Gidion mengatakan, banyak kasus yang berhasil diungkap oleh jajaran Polres Metro Bekasi diantaranya kriminal dan peredaran narkoba hingga obat daftar G yang diedarkan secara bebas.


"Sudah banyak kasus yang berhasil kita ungkap dengan cepat berkat cepatnya informasi dari masyarakat yang kita lihat dari viralnya di media sosial," ucapnya.


Ia menuturkan, total kasus dari tahun 2021 dengan tahun 2022 Crime Total (CT) 1179 - 1553 dan Crime Clearence (CC) 955 - 1271 dari hasil itu semua mengalami kenaikan sebanyak 75%.


"Dari seluruh kasus itu semua kita memiliki keseimbangan antara kenaikan kasus dan penyelesaianya dengan persentasi 75%, dan ada beberapa yang dilakukan kepolisian salah satunya restorativ justice," terang Gidion.


"Salah satu kasus yang kita lakukan restirative justice pengembalian hubungan antara yang berperkara yaitu baik tersangka dan pelapor salah satu nya pencurian besi proyek kereta cepat di Cikarang Pusat," lanjutnya.


Ia kembali menerangkan, terkait kasus narkoba yang terjadi di Kabupaten Bekasi meningkat dari tahun 2021 dan tahun 2022. Namun itu hanya peredaran obat golongan IV, namun untuk sabu dan ganja mengalami penurunan.


"Untuk kasus narkoba sendiri pengguna itu adalah korban maka harus dilakukan beberapa langkah untuk penegakan hukumnya kecuali untuk pengedar atau pun bandar narkoba adalah tersangka murni yang masuk pada Crime total (CT)," jelasnya.



Untuk lalu lintas mengalami peningkatan karena setelah terbebasnya masyarakat dari Covid-19, Aktifitas mulai padat dan mobilitas pun makin meningkat.


“Aktifitas berangsur normal kembali pasca pandemi covid-19. Secara otomatis volume kendaraan juga pasti mengalami peningkatan,” bebernya.


Untuk kasus-kasus menonjol mengalami peningkatan, yaitu 112 - 167 diantaranya peredaran narkoba, pencabulan anak, penganiayaan yang menyebabkan kematian, curanmor dengan menggunakan senpi.
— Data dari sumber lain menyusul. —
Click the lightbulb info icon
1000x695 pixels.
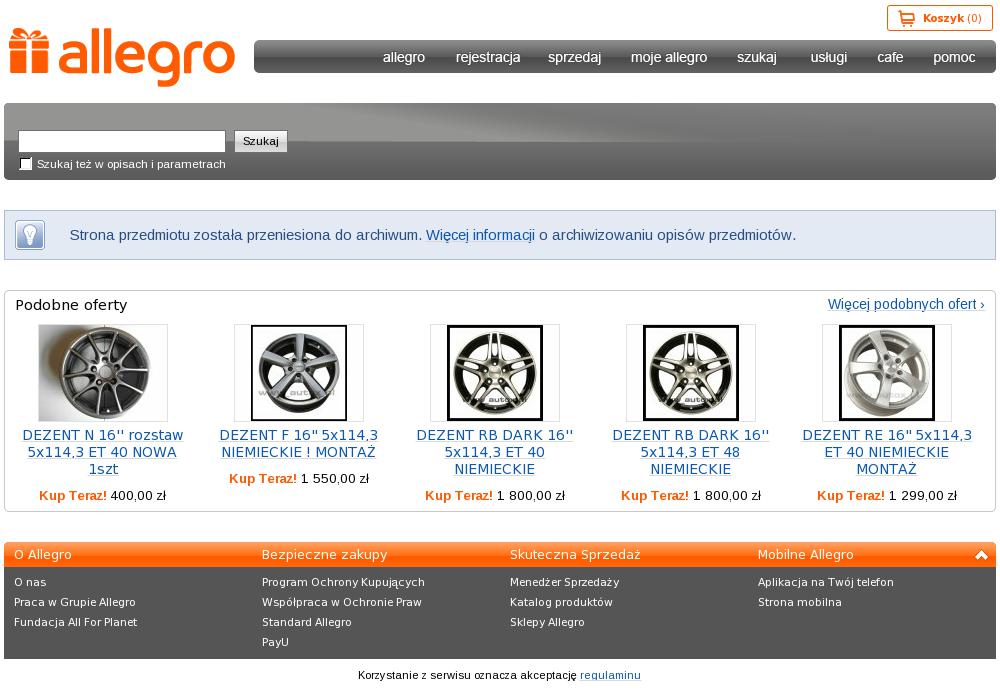click(x=30, y=235)
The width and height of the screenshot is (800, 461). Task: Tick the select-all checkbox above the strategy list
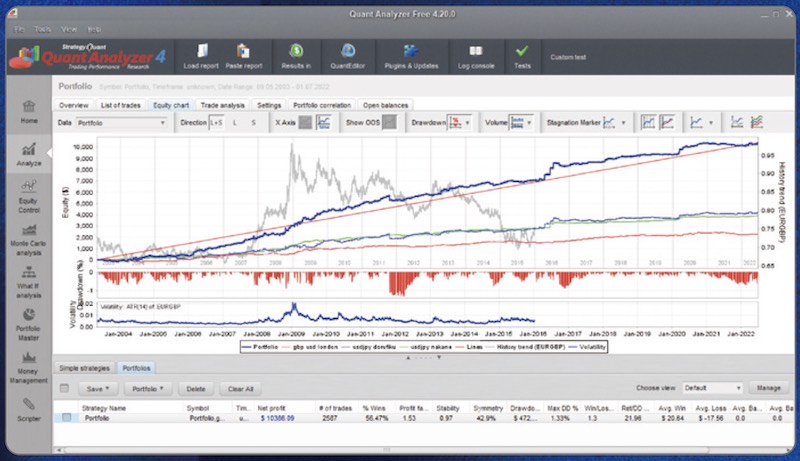(65, 388)
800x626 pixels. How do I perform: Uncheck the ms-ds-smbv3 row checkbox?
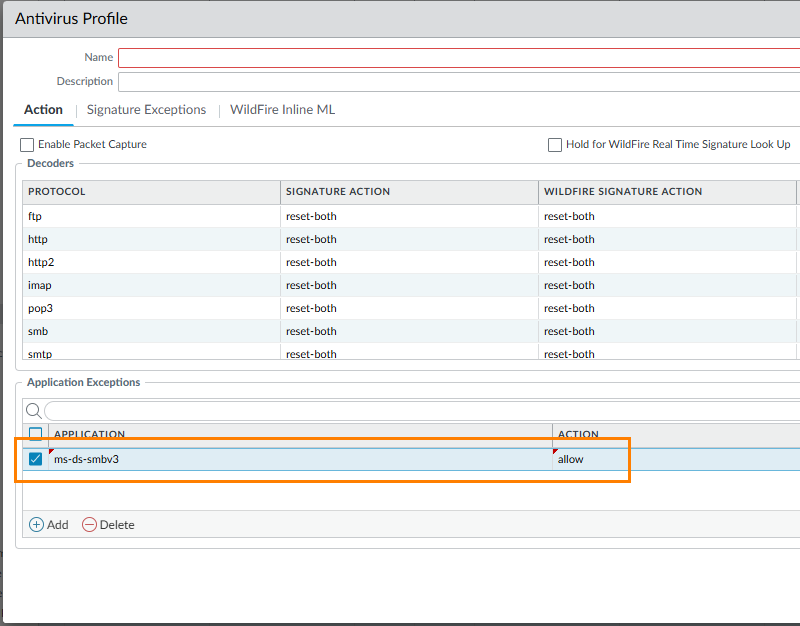pyautogui.click(x=36, y=459)
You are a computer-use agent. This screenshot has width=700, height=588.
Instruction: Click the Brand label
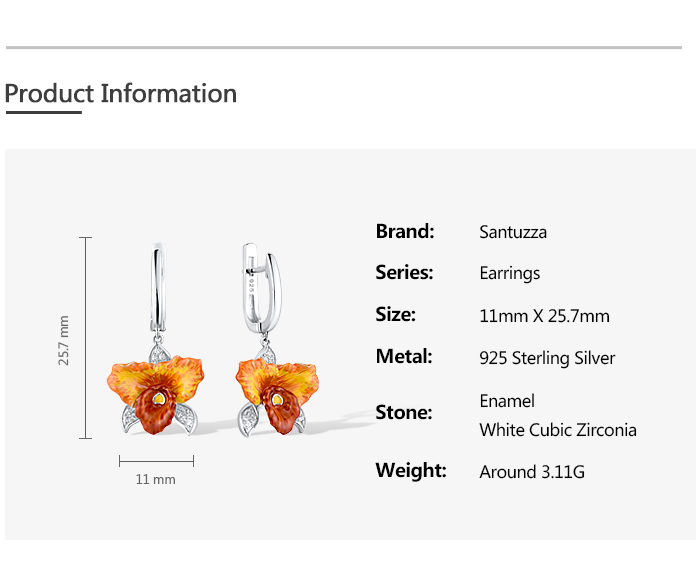[405, 232]
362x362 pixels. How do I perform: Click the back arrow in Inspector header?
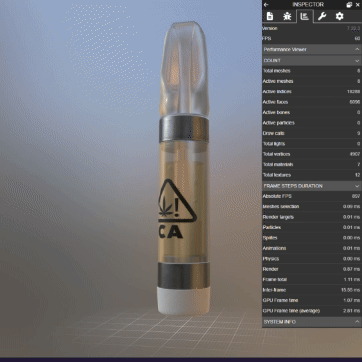pos(266,5)
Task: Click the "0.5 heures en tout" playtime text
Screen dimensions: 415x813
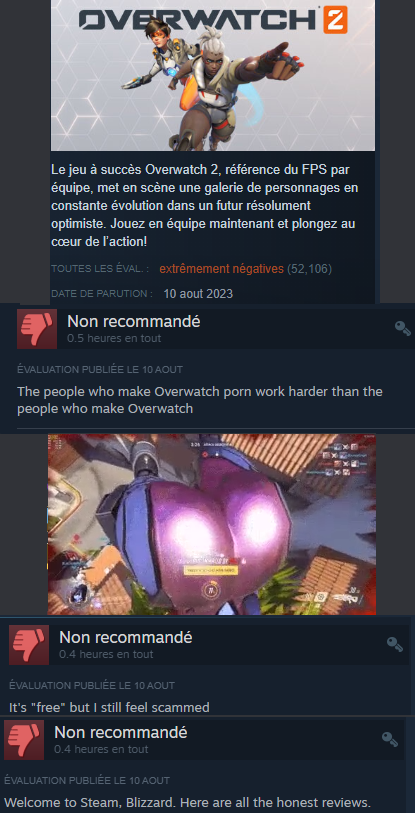Action: pyautogui.click(x=114, y=339)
"Kasus yang menonjol sendiri itu ada kenaikan pada tahun 2021 sebanyak 112  dan pada tahun 2022 sebanyak 167 dan sudah berhasil kita ungkap," tukasnya.



Gidion menambahkan, Polres Metro Bekasi sendiri sudah banyak melakukan kegiatan seperti Operasi-operasi Kepolisian, serta beberapa kegiatan dengan masyakarakat untuk mengantisipasi gangguan Kamtibmas.


“Operasi Kejahatan Jalanan (OKJ) dan tim patroli presisi kita maksimalkan. Sedangkan program kemasyarakatan antara lain, sapa warga satu rasa, kampung melek, curhat Jumat, kampung tangguh dan Police & Army go to School,” pungkasnya.